Given passage:

Twelve turbulent months on, the picture is very different: buyers, builders, sellers and speculators are all holding their breath. Nobody doubts any more that we have entered a slowdown, but just how long will it last, and how low will it go? What will happen next year to the value of your home — be it a Georgian rectory with a couple of acres, a suburban Victorian terrace or a city-centre buy-to-let investment? And what will happen to the price of the property you are looking to buy?
These are the questions that Emma Sweeting and Dan Hull, like every homeowner, would like the answers to. Sweeting, a copywriter, and Hull, a business analyst, both 30, married in August, and each owns property: Sweeting a studio flat in Harpenden, Hertfordshire; Hull a half-share of a two-bedroom house in Penge, southeast London. Together, they are looking to buy a two-bedroom cottage in Hertfordshire or Bath.
It is not proving easy, however: Sweeting’s studio went on sale for £139,950 in spring, and was snapped up quickly, but the sale fell through after lengthy delays from solicitors on both sides. As the market slowed and swung in favour of the buyer, a second offer fell through at the end of the summer, preventing the couple from putting in any offers on a new home.
Their experience with the studio — culminating in their current inability to sell — reflects the broader fortunes of the market in the past 12 months. The year began with rising prices in London and the southeast, forced up by low supply and huge demand, which was in turn fuelled by City bonuses. Prices rose by 23% in the 12 months to September 2007 in Kensington and Chelsea, according to the Halifax, Britain’s largest mortgage-lender, by 35% in Winchester and by 36% in Rock, Cornwall’s expensive holiday-home hot spot.
Yet not everywhere experienced this boom. The same Halifax index shows no growth in Burgess Hill, West Sussex, a 2% fall in King’s Lynn, Norfolk, and a 3% drop in Dudley, in the West Midlands.
The outlook for next year looks similarly patchy. This summer’s sub-prime crisis in America, turmoil in the financial markets and successive interest-rate rises have already begun to take their toll on the housing market, with the latest indices the most pessimistic they have been for years. Even this month’s 0.25% cut in the base rate of interest — with the prospect of more to come — has done little to lift the gloom.

Set problem:
Using the housing-market article, explain why prices in London and the southeast rose at the start of the year.

Dataset extract:
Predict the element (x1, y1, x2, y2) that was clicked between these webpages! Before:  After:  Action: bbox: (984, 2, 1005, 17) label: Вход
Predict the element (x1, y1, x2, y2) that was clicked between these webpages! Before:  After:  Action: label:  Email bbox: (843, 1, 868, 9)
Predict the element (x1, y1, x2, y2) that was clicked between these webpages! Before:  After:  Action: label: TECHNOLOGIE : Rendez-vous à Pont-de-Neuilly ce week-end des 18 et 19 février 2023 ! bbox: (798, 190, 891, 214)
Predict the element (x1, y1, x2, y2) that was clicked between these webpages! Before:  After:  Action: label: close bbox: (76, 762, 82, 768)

The answer:
Prices there were forced up by low supply and huge demand, and City bonuses fueled that demand.